Today’s visit to Newcastle by Greg Clark MP, the Business Minister responsible for Decentralisation, marks a major success for the business-led North Eastern Local Enterprise Partnership (LEP).
Mr Clark is in the city for the official opening of Science Central, but will also take the opportunity to sign a Growth Deal for the region, worth more than £300m to the North East economy.
The initial £289m of capital funding, first revealed last year, plus an additional £40.6m announced at the end of January, will come through the North Eastern LEP and into a total of 29 schemes.
The money will drive major projects across Tyneside, Wearside, County Durham and Northumberland and support infrastructure, skills, innovation and jobs. It is a £300m endorsement of the power of a successful Local Enterprise Partnership and, as a LEP board member and someone who is dedicated to supporting North East businesses, I could not be more proud.
We are seeing a significant drive from business groups to promote the economic potential and successes of the North East.
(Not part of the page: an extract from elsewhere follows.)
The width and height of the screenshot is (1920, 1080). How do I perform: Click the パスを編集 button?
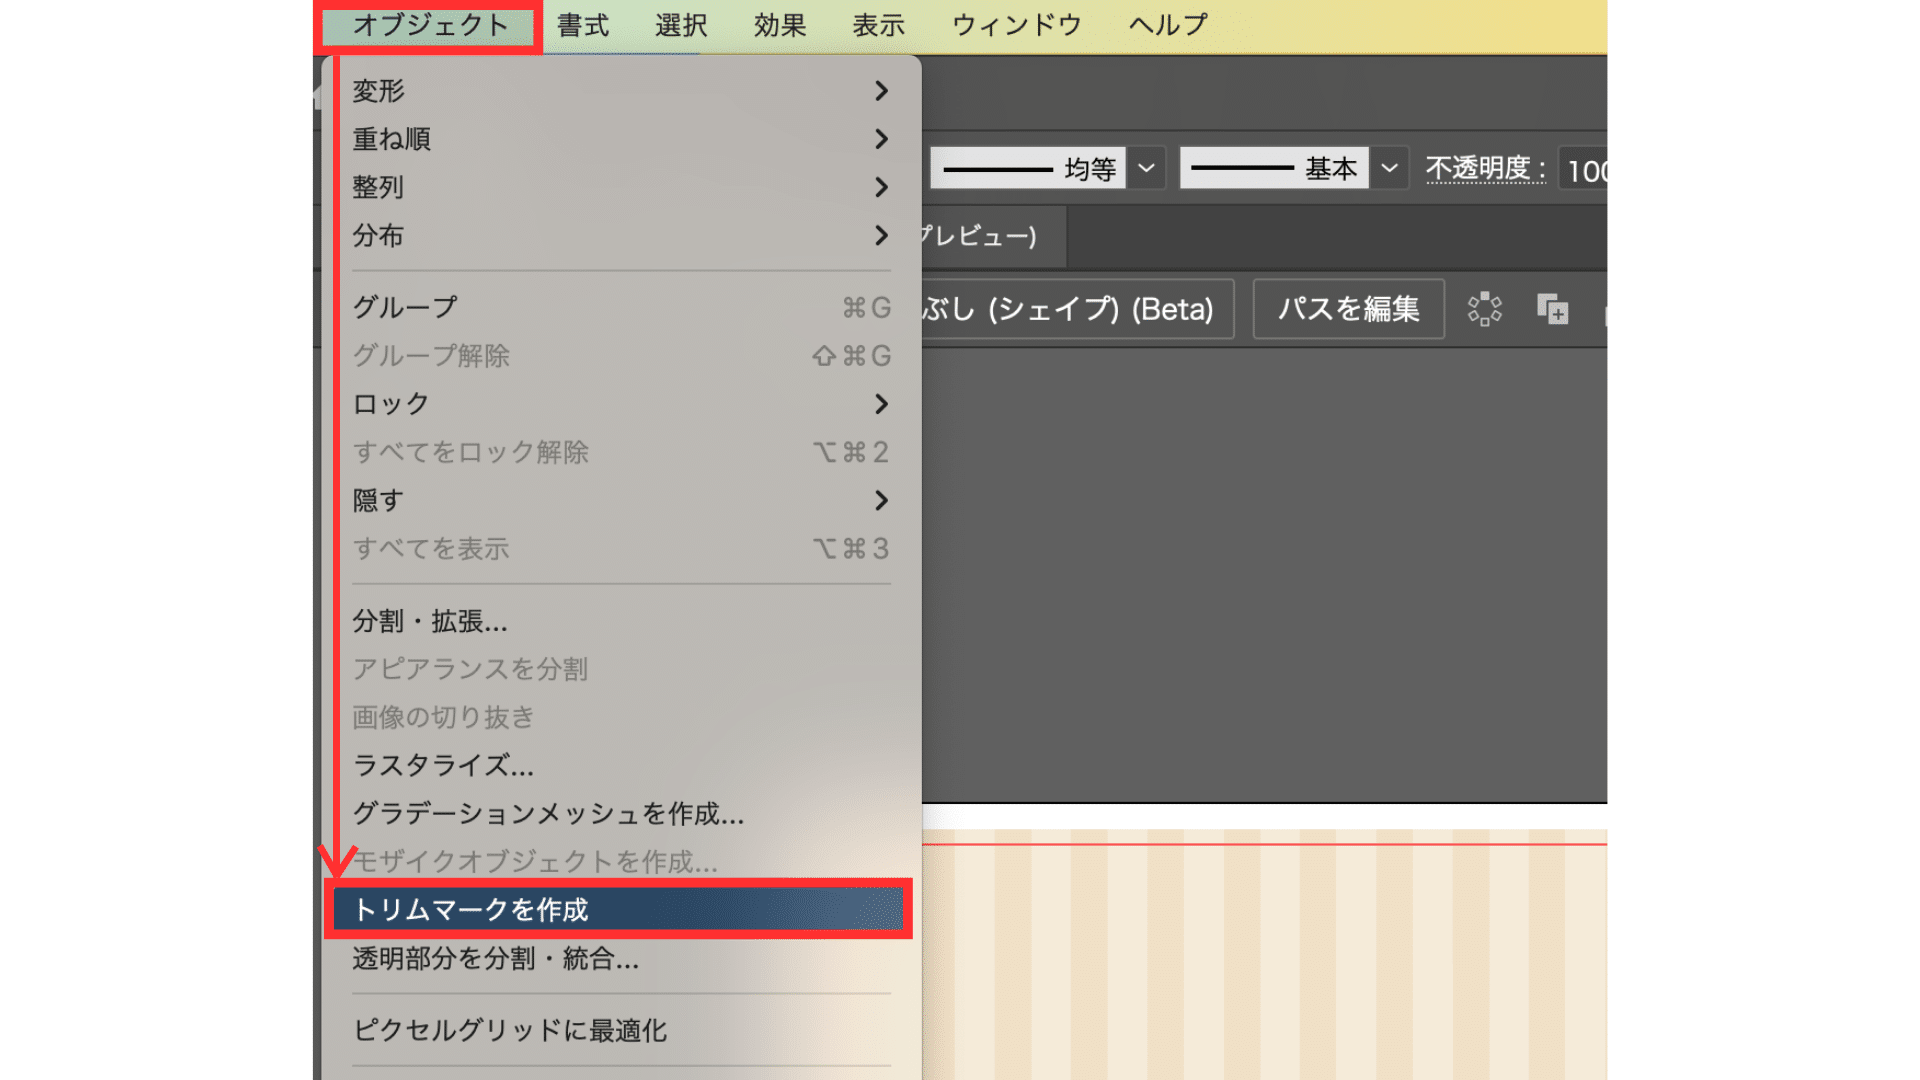[x=1348, y=309]
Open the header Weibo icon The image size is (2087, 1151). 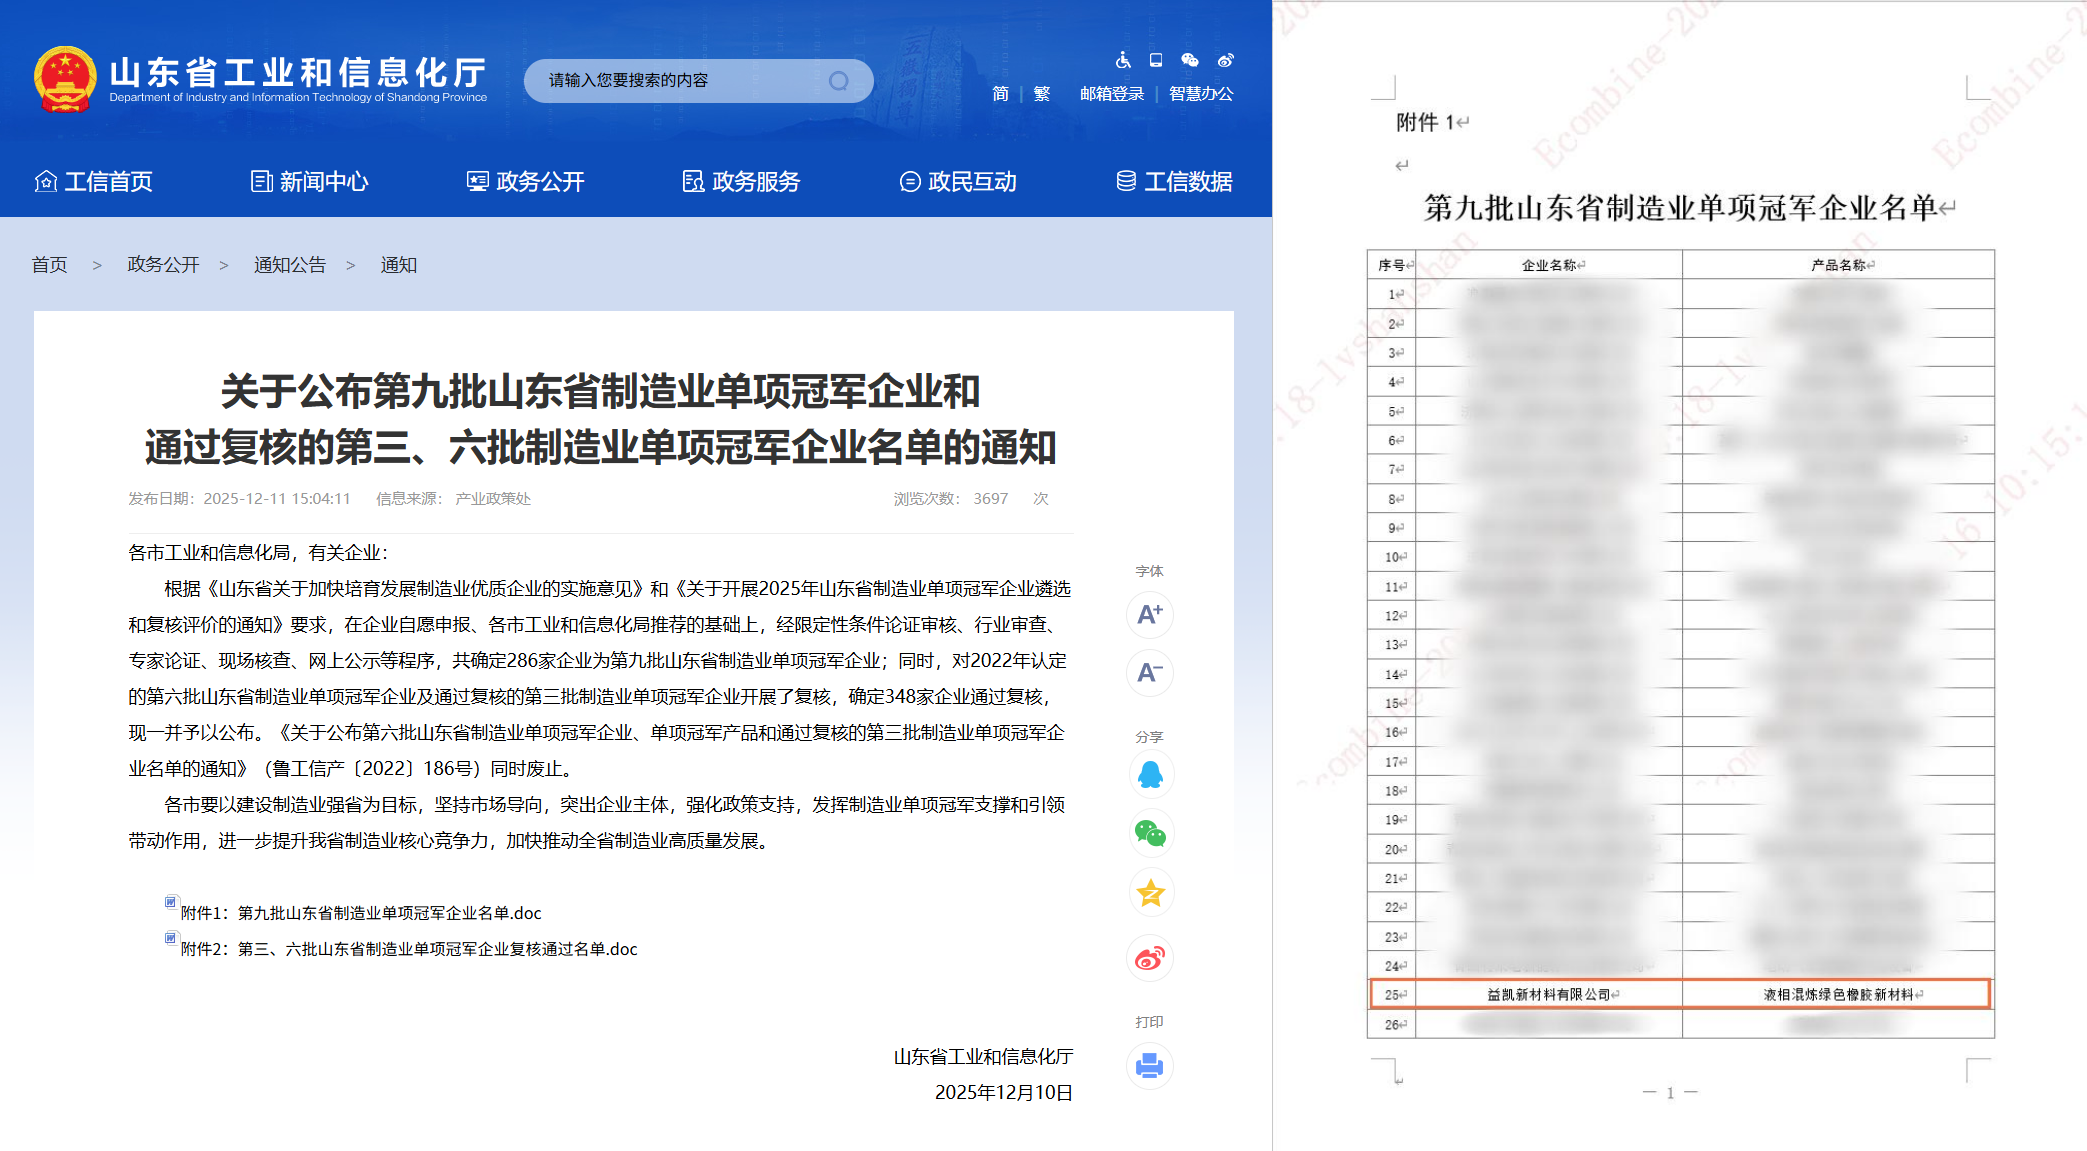(x=1225, y=60)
Earlier this month, in these very pages, Nigel Mills, Chairman of the Entrepreneurs’ Forum, called for a unique, unified approach to bringing decision makers and individuals of influence to the North East and wow them with what we have.
His ambitions have been supported by other organisations, including the Institute of Directors (IoD) in the North East. I like to think that this Growth Deal shows we are already on the right path to achieving Nigel’s vision, and our successful, business-driven LEP can play a major part in realising this potential.
Today’s visit from a Government Minister with a portfolio for decentralisation is a superb opportunity to start showing off our fantastic region and ensuring we do not slip under the radar when it comes to support on a national level.
One of the key areas supported by the Growth Deal money is infrastructure; in terms of both transport and digital connectivity. Getting our regional infrastructure right is key to continued economic success and growth, so it is fantastic to see some of this money going into our ports, roads and public transport system.
By developing world-class infrastructure, we can achieve our potential to not only build the home grown economy, but to drive inward investment to our region. The value of such business migration is plain for all to see.
One only needs look to Nissan and the 7,000-plus people directly employed by the firm on Wearside, plus thousands more in the supply chain. Further south, in Newton Aycliffe, Hitachi are currently recruiting a 730-strong workforce as they bring train building back to the South West of County Durham.
With the Growth Funding also providing financial support to our centres for science, innovation and learning, this money is supporting the building blocks of a successful economy; one that will not only be good for business, but which will improve lives across the region.
It is all too easy to forget that what is good for business growth is generally good for everyone and, if we can use this money to build our economy, we will create jobs and wealth that runs through the communities within the region.
This is why I maintain my position that future leaders of the North Eastern LEP should be selected by the region’s business community, so that we can continue to drive future economic success and build upon those achievements which are being marked by today’s activities.
Jeremy Middleton is founder of Middleton Enterprises, a £50m investment company based on Tyneside. He is also a board member of the North East Local Enterprise Partnership.